Now hey, you shouldn't equate Catholicism with all Christians. Many Christians despise Catholicism for how they've mangled the faith.

Also, you shouldn't assume that all Priests molest children. That's just as ignorant as when Christian's say all Gay's molest children.

@WhateverFace You provide a very strong point about other sinners having all the rights to Marry vs why not gays? I mean, you're right, they're both equally sinners. Even if you're not a criminal you've got some sort of sin going on that will be judged. Doesn't mean I'm happy for that rapist there who just married. Quite frankly I'm disgusted with all the fake love of celebrity marriages. I'd be more happy to see a gay couple who loves each other get married than a a marriage that someone is using the other for personal gain. Honestly I think that in general the act of getting married is so watered down and is abused.

You're right, what a person does is between God and them, not between me and them. What I do is between God and I. And as stated in my story, I know God doesn't support gays. So between God and I, I choose not to use the word "married" when I union with my partner. That decision is between God and I, not all these people freaking out and me.

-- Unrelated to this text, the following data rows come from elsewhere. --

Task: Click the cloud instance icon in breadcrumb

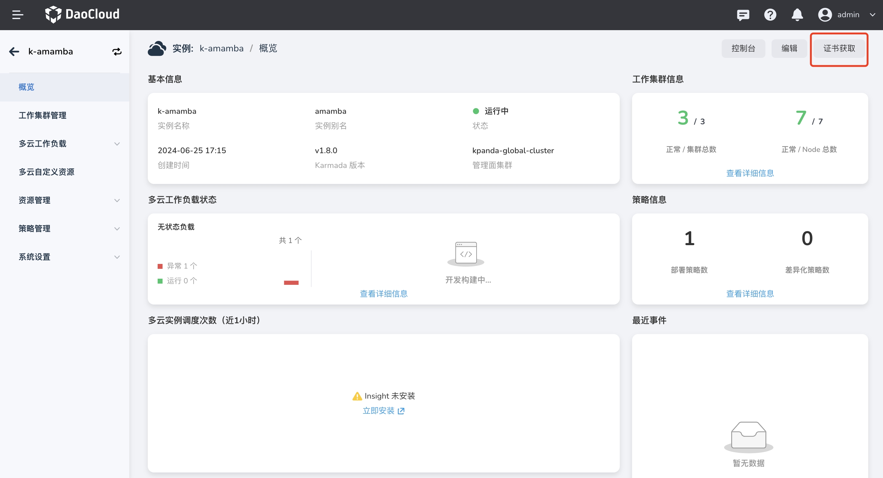Action: 157,49
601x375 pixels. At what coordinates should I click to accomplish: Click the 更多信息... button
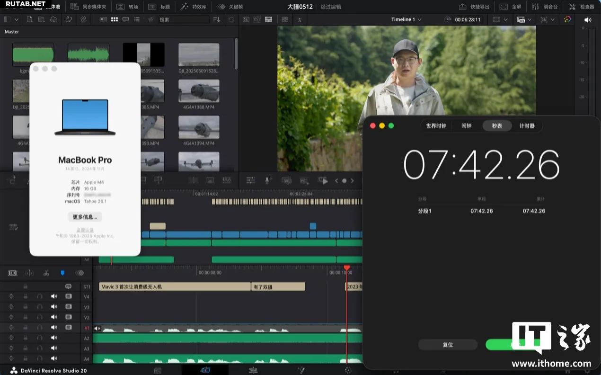(85, 217)
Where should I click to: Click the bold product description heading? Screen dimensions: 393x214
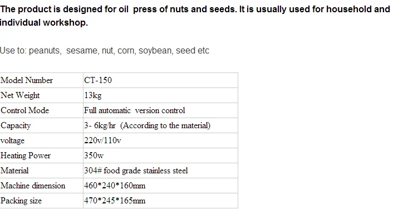click(195, 16)
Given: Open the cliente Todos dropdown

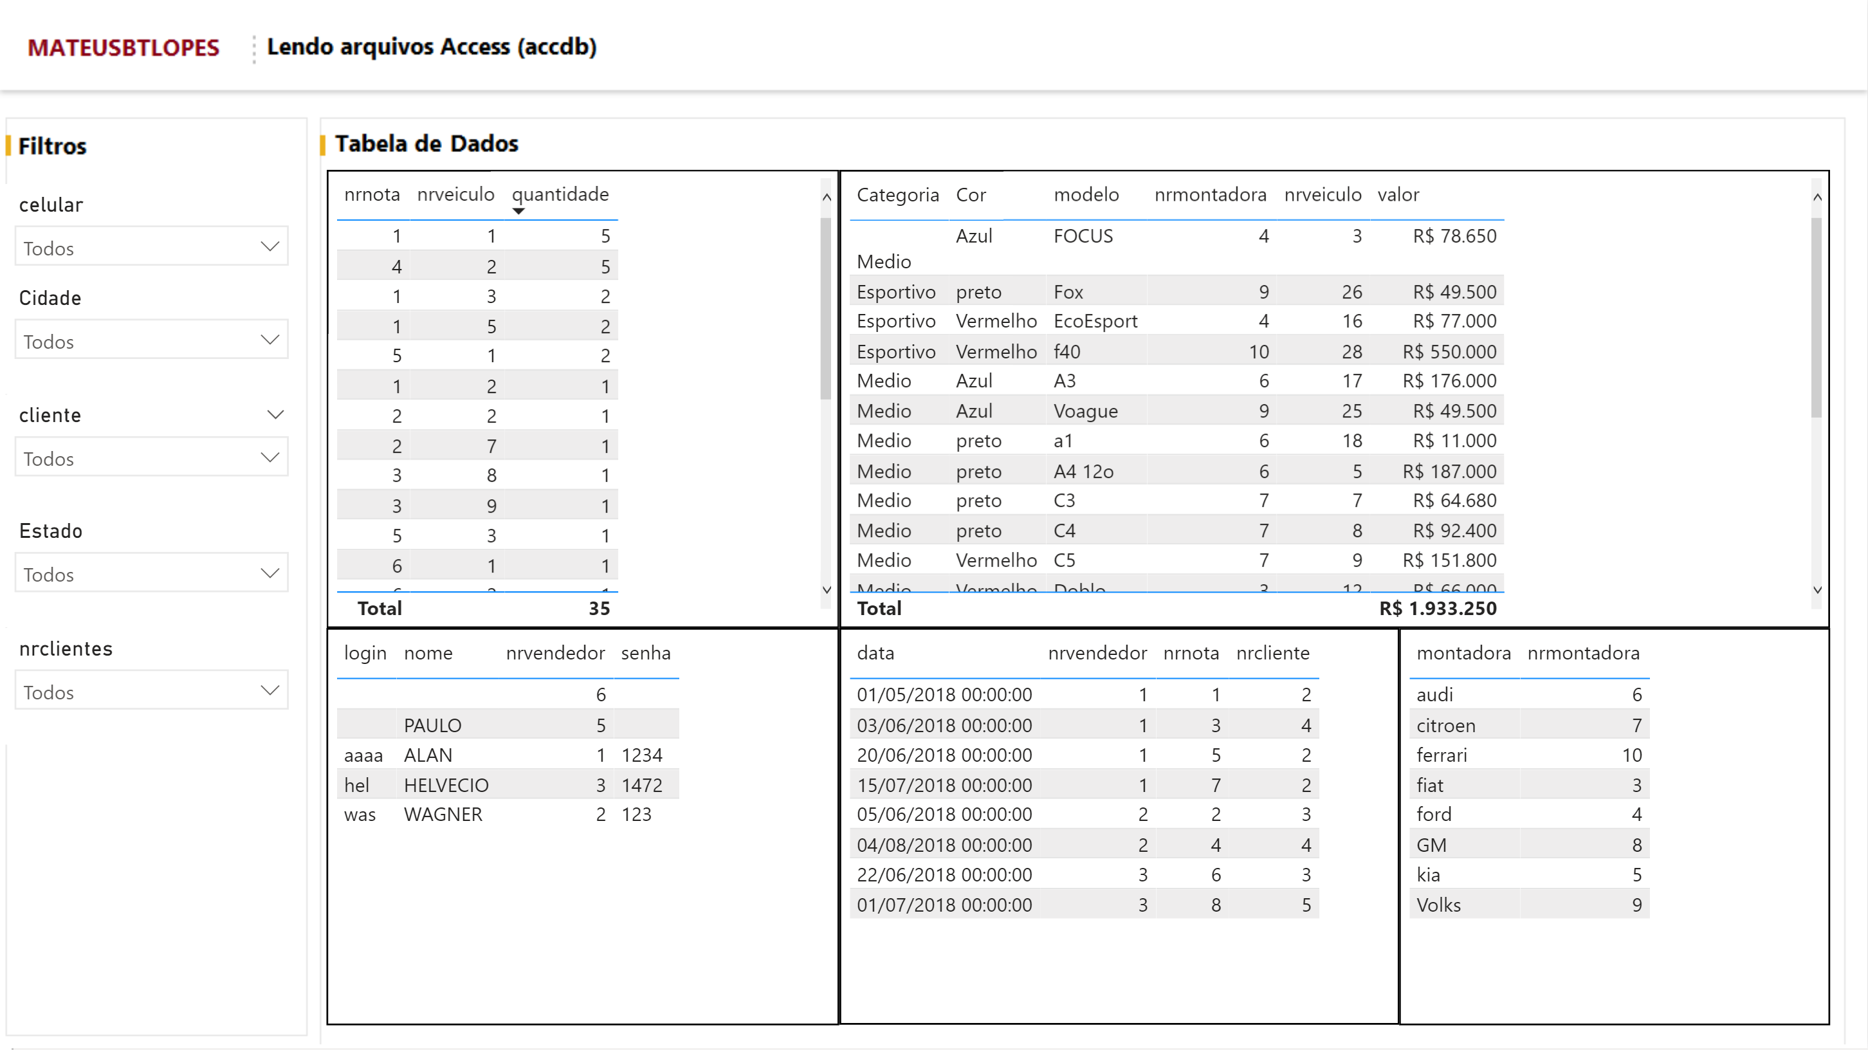Looking at the screenshot, I should click(151, 458).
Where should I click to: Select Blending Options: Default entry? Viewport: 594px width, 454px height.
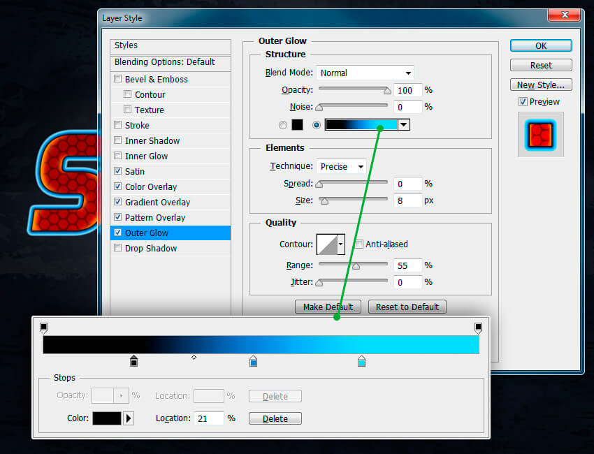click(x=164, y=62)
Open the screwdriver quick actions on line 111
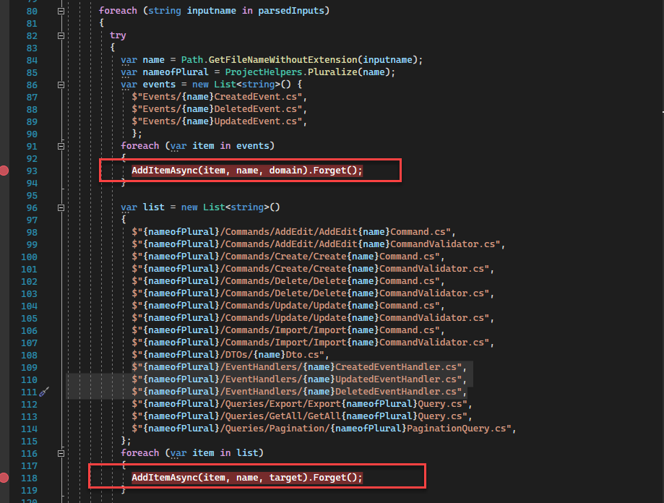The height and width of the screenshot is (503, 664). [x=44, y=392]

Yes, and you have the right to call your marriage (or anyones) whatever you want, that's free speech at work. But when it comes to American laws, marriage is only one thing and there is no good reason to change that. And as a matter of basic human respect, of freedom and personal rights, it should be made avialable to all people, no matter their sin, because (as you just said) everyone has sin, just some greater than others. And you don't have to be happy about it, but again, it would be wrong for you to interfere. It just isn't your place.

After all, nobody is forcing Gay people to go out and get married. It's not really ABOUT the marriage, after all, according to the bible if you live together as man and wife, you're married in Gods eyes. That's all it takes. Technically, the LAW can't prevent anyone from getting married in Gods eyes. This is a purely political matter, it's about the fact that the law preventing a certain type of people from getting married is discriminatory, an abuse of power and wrong.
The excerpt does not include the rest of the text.